## WORK TO BE COMPLETED
Every entry below is to be retyped exactly as it stands.

## MATERIAL PROVIDED
+-------+

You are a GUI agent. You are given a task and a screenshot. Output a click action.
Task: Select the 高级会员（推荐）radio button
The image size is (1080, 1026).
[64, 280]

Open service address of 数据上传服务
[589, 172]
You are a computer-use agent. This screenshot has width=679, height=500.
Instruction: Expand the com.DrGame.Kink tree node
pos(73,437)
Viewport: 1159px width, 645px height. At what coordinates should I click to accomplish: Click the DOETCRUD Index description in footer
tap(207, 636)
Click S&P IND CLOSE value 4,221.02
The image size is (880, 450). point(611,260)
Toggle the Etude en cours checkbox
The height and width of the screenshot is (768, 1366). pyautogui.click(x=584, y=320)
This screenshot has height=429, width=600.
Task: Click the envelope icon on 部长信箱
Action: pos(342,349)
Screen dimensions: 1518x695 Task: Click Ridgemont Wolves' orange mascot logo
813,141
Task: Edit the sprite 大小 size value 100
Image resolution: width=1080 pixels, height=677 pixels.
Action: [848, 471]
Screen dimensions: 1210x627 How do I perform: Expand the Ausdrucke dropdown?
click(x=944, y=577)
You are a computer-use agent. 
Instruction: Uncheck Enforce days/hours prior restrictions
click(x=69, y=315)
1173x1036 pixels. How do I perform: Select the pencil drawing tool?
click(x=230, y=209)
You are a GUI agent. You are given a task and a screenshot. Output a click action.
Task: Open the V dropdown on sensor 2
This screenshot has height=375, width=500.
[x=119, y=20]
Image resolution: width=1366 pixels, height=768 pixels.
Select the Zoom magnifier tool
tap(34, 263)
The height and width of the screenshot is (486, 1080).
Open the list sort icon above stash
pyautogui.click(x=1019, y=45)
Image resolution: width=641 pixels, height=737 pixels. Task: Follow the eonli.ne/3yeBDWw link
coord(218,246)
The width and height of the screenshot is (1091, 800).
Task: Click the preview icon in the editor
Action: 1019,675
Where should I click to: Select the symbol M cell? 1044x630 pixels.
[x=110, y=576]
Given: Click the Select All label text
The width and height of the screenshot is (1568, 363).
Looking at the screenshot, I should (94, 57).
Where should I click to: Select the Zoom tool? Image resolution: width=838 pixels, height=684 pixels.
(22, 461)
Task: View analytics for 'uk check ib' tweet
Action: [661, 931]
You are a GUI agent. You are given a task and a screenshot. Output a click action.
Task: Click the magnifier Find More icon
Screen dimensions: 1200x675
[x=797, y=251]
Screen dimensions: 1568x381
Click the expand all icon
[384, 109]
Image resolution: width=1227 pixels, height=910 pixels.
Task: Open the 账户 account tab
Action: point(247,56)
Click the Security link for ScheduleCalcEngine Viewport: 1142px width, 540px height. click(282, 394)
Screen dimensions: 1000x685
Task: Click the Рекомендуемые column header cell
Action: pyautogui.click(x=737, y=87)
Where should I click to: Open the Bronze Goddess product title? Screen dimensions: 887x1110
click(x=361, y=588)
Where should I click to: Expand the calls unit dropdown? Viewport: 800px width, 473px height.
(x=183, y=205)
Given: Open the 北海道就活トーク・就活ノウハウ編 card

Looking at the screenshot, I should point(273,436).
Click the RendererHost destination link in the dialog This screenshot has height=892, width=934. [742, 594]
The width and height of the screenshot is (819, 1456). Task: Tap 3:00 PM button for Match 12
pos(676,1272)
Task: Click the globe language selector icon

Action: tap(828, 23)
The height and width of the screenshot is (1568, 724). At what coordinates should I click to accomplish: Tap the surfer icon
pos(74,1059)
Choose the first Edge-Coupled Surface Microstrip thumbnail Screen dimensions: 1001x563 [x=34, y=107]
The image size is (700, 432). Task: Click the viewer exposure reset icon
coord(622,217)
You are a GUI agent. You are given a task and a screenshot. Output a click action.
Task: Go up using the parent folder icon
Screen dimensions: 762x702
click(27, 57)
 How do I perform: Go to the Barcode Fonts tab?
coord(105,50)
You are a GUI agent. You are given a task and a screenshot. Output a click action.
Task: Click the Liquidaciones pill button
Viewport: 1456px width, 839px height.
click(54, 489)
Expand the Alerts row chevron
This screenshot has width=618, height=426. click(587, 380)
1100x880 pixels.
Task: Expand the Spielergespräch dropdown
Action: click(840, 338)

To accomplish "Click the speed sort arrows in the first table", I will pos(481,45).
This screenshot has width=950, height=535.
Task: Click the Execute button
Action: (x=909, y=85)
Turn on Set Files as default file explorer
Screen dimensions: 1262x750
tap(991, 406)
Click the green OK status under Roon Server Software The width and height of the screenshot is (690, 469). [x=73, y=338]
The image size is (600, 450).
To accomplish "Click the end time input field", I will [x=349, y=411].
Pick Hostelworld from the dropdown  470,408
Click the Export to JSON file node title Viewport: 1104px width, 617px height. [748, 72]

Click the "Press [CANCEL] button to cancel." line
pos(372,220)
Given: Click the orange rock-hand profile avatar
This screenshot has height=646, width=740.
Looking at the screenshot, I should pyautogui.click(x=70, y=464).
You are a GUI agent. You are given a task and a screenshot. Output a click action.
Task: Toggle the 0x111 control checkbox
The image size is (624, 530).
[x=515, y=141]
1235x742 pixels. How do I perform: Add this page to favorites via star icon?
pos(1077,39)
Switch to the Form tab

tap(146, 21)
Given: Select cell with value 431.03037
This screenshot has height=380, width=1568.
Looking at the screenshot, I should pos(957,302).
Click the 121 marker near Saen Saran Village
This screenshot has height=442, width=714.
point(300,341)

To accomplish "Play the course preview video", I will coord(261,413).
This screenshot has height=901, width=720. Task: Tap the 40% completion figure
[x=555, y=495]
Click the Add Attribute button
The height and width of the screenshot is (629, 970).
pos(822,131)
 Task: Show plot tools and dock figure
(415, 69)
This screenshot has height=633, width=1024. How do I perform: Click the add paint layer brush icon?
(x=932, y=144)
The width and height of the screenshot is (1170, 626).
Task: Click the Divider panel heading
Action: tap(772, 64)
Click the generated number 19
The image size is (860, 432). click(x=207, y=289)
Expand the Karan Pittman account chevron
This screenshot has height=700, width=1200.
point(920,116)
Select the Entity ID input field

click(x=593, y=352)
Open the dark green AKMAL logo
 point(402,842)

+-------+

## SOLUTION FOR THIS EXERCISE
You are a GUI agent. You are given a task and a screenshot. Output a click action.
Task: Select the 高级会员（推荐）radio button
The image size is (1080, 1026).
[64, 280]

Open service address of 数据上传服务
[589, 172]
You are a computer-use agent. This screenshot has width=679, height=500.
Instruction: Expand the com.DrGame.Kink tree node
pos(73,437)
Viewport: 1159px width, 645px height. At what coordinates should I click to accomplish: Click the DOETCRUD Index description in footer
tap(207, 636)
Click S&P IND CLOSE value 4,221.02
The image size is (880, 450). point(611,260)
Toggle the Etude en cours checkbox
The height and width of the screenshot is (768, 1366). pyautogui.click(x=584, y=320)
This screenshot has height=429, width=600.
Task: Click the envelope icon on 部长信箱
Action: pos(342,349)
Screen dimensions: 1518x695 Task: Click Ridgemont Wolves' orange mascot logo
813,141
Task: Edit the sprite 大小 size value 100
Image resolution: width=1080 pixels, height=677 pixels.
Action: [848, 471]
Screen dimensions: 1210x627 How do I perform: Expand the Ausdrucke dropdown?
click(x=944, y=577)
You are a computer-use agent. 
Instruction: Uncheck Enforce days/hours prior restrictions
click(x=69, y=315)
1173x1036 pixels. How do I perform: Select the pencil drawing tool?
click(x=230, y=209)
You are a GUI agent. You are given a task and a screenshot. Output a click action.
Task: Open the V dropdown on sensor 2
This screenshot has height=375, width=500.
[x=119, y=20]
Image resolution: width=1366 pixels, height=768 pixels.
Select the Zoom magnifier tool
tap(34, 263)
The height and width of the screenshot is (486, 1080).
Open the list sort icon above stash
pyautogui.click(x=1019, y=45)
Image resolution: width=641 pixels, height=737 pixels. Task: Follow the eonli.ne/3yeBDWw link
coord(218,246)
The width and height of the screenshot is (1091, 800).
Task: Click the preview icon in the editor
Action: 1019,675
Where should I click to: Select the symbol M cell? 1044x630 pixels.
[x=110, y=576]
Given: Click the Select All label text
The width and height of the screenshot is (1568, 363).
Looking at the screenshot, I should (94, 57).
Where should I click to: Select the Zoom tool? Image resolution: width=838 pixels, height=684 pixels.
(22, 461)
Task: View analytics for 'uk check ib' tweet
Action: [661, 931]
You are a GUI agent. You are given a task and a screenshot. Output a click action.
Task: Click the magnifier Find More icon
Screen dimensions: 1200x675
[x=797, y=251]
Screen dimensions: 1568x381
Click the expand all icon
[384, 109]
Image resolution: width=1227 pixels, height=910 pixels.
Task: Open the 账户 account tab
Action: point(247,56)
Click the Security link for ScheduleCalcEngine Viewport: 1142px width, 540px height. click(282, 394)
Screen dimensions: 1000x685
Task: Click the Рекомендуемые column header cell
Action: pyautogui.click(x=737, y=87)
Where should I click to: Open the Bronze Goddess product title? Screen dimensions: 887x1110
click(x=361, y=588)
Where should I click to: Expand the calls unit dropdown? Viewport: 800px width, 473px height.
(x=183, y=205)
Given: Open the 北海道就活トーク・就活ノウハウ編 card

Looking at the screenshot, I should point(273,436).
Click the RendererHost destination link in the dialog This screenshot has height=892, width=934. [742, 594]
The width and height of the screenshot is (819, 1456). Task: Tap 3:00 PM button for Match 12
pos(676,1272)
Task: Click the globe language selector icon

Action: tap(828, 23)
The height and width of the screenshot is (1568, 724). At what coordinates should I click to accomplish: Tap the surfer icon
pos(74,1059)
Choose the first Edge-Coupled Surface Microstrip thumbnail Screen dimensions: 1001x563 [x=34, y=107]
The image size is (700, 432). Task: Click the viewer exposure reset icon
coord(622,217)
You are a GUI agent. You are given a task and a screenshot. Output a click action.
Task: Go up using the parent folder icon
Screen dimensions: 762x702
click(27, 57)
 How do I perform: Go to the Barcode Fonts tab?
coord(105,50)
You are a GUI agent. You are given a task and a screenshot. Output a click action.
Task: Click the Liquidaciones pill button
Viewport: 1456px width, 839px height.
click(54, 489)
Expand the Alerts row chevron
This screenshot has width=618, height=426. click(587, 380)
1100x880 pixels.
Task: Expand the Spielergespräch dropdown
Action: click(840, 338)

To accomplish "Click the speed sort arrows in the first table", I will pos(481,45).
This screenshot has width=950, height=535.
Task: Click the Execute button
Action: (x=909, y=85)
Turn on Set Files as default file explorer
Screen dimensions: 1262x750
tap(991, 406)
Click the green OK status under Roon Server Software The width and height of the screenshot is (690, 469). [x=73, y=338]
The image size is (600, 450).
To accomplish "Click the end time input field", I will [x=349, y=411].
Pick Hostelworld from the dropdown  470,408
Click the Export to JSON file node title Viewport: 1104px width, 617px height. [748, 72]

Click the "Press [CANCEL] button to cancel." line
pos(372,220)
Given: Click the orange rock-hand profile avatar
This screenshot has height=646, width=740.
Looking at the screenshot, I should pyautogui.click(x=70, y=464).
You are a GUI agent. You are given a task and a screenshot. Output a click action.
Task: Toggle the 0x111 control checkbox
The image size is (624, 530).
[x=515, y=141]
1235x742 pixels. How do I perform: Add this page to favorites via star icon?
pos(1077,39)
Switch to the Form tab

tap(146, 21)
Given: Select cell with value 431.03037
This screenshot has height=380, width=1568.
Looking at the screenshot, I should pos(957,302).
Click the 121 marker near Saen Saran Village
This screenshot has height=442, width=714.
point(300,341)

To accomplish "Play the course preview video", I will coord(261,413).
This screenshot has height=901, width=720. Task: Tap the 40% completion figure
[x=555, y=495]
Click the Add Attribute button
The height and width of the screenshot is (629, 970).
pos(822,131)
 Task: Show plot tools and dock figure
(415, 69)
This screenshot has height=633, width=1024. How do I perform: Click the add paint layer brush icon?
(x=932, y=144)
The width and height of the screenshot is (1170, 626).
Task: Click the Divider panel heading
Action: tap(772, 64)
Click the generated number 19
The image size is (860, 432). click(x=207, y=289)
Expand the Karan Pittman account chevron
This screenshot has height=700, width=1200.
point(920,116)
Select the Entity ID input field

click(x=593, y=352)
Open the dark green AKMAL logo
 point(402,842)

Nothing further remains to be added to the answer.